The Liverpool hierarchy have been acutely aware that the direction of style and play is going to be tweaked and adapted heading into the new era, but this season Slot and his coaching staff have perhaps been guilty of trying to stick a little too rigidly to the old ways – while asking the new signings to play their own game.

It’s been a strange contrast and often unworkable.

Now, Wirtz looks very much at home playing within a dynamic front three, dovetailing behind Hugo Ekitike and using the flying overlapping runs of Kerkez as a handy foil. He’s getting a strong awareness of those around him and their respective strengths, and it feels like a matter of time before he becomes the main man for the Reds.

 

4. Versatility will save Liverpool’s season

LIVERPOOL, ENGLAND - Saturday, December 13, 2025: Liverpool's Joe Gomez leaves the pitch injured during the FA Premier League match between Liverpool FC and Brighton & Hove Albion FC at Anfield. (Photo by David Rawcliffe/Propaganda)

We’re getting to that stage in the campaign where the arduous workload begins to bite everyone, no team is immune. Injuries and fatigue will soon hit across the league, and the knocks and twinges will pile up.

Last season Slot and Co. were relatively blessed, given the injury room was far from busy. Now, less so, but Liverpool have numerous players who can fill in across a variety of positions.

Curtis Jones can expect to have plenty of game time as we head through the festive period, while the return of the multi-functional Wataru Endo will be a god send. Versatility across the board can win football matches and prevent the needless frittering of points.

While other teams may soon start to struggle as players drop off and require time on the sidelines, it feels like Liverpool can prosper.

 

5. Slot stumbles upon new set-up

LIVERPOOL, ENGLAND - Saturday, December 13, 2025: Liverpool's head coach Arne Slot gives Dominik Szoboszlai instructions whilst Joe Gomez receives treatment during the FA Premier League match between Liverpool FC and Brighton & Hove Albion FC at Anfield. (Photo by David Rawcliffe/Propaganda)

Black and white stats and the league table do not lie, but Liverpool have not been as bad this season as their overall haul suggests.

Sure, some matches have been laughably wayward, but as a collective Liverpool still find themselves just behind Man City and Arsenal in criteria like big chances created, passes in the final third etc.

Regardless, Liverpool have been falling short and it is the total zapping of confidence that comes as a byproduct which has really killed off Slot’s men.

Now, the manager appears to have stumbled upon a means of getting everyone in the XI in an interchangeable system, deploying a diamond midfield.

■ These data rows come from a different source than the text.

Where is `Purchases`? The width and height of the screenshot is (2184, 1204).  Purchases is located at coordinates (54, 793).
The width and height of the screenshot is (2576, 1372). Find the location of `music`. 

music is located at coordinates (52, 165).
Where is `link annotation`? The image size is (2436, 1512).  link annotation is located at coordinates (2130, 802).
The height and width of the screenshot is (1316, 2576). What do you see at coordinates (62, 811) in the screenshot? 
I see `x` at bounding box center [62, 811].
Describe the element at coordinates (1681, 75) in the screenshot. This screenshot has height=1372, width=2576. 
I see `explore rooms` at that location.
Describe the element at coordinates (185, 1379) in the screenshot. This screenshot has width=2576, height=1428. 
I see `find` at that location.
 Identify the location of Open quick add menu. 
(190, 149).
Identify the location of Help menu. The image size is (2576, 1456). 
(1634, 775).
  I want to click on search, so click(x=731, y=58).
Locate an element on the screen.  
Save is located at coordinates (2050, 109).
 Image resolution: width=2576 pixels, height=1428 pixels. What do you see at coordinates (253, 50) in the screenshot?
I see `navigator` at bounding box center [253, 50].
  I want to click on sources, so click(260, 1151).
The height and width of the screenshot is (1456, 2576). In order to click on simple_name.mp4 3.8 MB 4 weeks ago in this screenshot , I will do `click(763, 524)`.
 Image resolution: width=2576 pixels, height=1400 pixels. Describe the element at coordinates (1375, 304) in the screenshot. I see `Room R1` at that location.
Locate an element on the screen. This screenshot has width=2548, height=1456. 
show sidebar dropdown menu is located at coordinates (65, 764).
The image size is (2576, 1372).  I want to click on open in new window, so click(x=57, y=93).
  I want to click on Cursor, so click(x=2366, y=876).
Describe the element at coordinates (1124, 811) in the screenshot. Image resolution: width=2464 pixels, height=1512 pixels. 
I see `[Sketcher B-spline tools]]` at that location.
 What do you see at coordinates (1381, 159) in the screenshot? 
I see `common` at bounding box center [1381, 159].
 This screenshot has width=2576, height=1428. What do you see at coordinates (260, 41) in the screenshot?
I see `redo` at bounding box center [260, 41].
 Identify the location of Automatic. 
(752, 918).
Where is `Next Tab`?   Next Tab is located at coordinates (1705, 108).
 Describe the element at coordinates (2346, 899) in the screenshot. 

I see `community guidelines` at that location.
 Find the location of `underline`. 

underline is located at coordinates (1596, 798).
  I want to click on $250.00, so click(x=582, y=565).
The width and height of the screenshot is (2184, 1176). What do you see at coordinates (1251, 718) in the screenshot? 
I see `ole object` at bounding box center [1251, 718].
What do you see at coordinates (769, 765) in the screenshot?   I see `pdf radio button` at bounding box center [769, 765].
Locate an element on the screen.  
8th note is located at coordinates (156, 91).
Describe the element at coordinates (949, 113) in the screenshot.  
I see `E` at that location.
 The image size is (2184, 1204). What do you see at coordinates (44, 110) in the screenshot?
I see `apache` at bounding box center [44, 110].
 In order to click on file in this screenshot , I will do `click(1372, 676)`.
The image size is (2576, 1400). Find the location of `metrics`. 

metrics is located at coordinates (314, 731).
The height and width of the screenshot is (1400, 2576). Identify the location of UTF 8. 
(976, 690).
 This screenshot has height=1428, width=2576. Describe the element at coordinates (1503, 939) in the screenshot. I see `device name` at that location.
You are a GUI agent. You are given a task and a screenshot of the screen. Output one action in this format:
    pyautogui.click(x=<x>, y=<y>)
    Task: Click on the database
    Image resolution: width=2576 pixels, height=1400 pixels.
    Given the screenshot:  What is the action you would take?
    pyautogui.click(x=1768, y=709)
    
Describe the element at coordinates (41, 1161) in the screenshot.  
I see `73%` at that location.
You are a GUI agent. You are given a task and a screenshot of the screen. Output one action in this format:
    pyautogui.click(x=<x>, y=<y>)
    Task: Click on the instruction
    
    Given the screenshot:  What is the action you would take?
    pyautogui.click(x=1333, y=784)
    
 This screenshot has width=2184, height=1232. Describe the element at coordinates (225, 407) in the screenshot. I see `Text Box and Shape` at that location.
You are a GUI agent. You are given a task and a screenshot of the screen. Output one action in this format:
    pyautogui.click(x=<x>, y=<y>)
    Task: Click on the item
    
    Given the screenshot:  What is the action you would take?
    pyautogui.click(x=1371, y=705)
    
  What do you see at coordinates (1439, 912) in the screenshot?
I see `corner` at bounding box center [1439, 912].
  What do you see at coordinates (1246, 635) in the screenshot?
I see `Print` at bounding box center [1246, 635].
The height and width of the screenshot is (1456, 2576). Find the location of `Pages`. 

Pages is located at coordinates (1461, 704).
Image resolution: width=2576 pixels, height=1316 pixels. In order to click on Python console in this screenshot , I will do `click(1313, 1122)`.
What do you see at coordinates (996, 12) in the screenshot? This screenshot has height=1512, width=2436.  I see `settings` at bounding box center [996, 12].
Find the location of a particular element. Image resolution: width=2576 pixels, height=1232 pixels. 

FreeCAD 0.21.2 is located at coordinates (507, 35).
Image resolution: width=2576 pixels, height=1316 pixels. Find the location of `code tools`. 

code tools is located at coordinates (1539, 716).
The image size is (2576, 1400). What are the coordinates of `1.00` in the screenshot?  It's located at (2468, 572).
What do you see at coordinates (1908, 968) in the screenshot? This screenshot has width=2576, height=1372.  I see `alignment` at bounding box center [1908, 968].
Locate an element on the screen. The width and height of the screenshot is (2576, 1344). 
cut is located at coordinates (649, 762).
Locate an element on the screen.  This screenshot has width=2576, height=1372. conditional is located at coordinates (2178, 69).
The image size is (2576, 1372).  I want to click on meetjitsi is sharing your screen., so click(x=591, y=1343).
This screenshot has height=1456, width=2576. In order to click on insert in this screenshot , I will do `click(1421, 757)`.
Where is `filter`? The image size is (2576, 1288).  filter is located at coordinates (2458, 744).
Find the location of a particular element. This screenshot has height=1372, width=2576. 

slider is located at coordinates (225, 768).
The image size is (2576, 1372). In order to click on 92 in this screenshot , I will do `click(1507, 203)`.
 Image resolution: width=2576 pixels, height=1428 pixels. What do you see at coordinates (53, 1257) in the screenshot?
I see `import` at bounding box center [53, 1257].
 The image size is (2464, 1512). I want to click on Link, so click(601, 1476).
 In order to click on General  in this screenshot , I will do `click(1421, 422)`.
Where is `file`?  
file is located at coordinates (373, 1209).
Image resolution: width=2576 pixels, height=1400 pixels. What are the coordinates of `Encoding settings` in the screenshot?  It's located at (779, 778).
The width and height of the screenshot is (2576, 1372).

It keeps the channels full, while enabling Liverpool to still move possession quickly and efficiently.

Against Brighton, it felt like a much more controlled offering, similar to last season.

Liverpool had confidence and they made it pay. The final whistle sounded with Brighton having the greater xG of the two sides, but the Reds emerged on top because they made the most of their opportunities, remained compact and – for once – rode a wave of confidence in order to assert an air of dominance.

For Slot right now, anything which represents an easily repeatable game plan that can secure all three points is vital.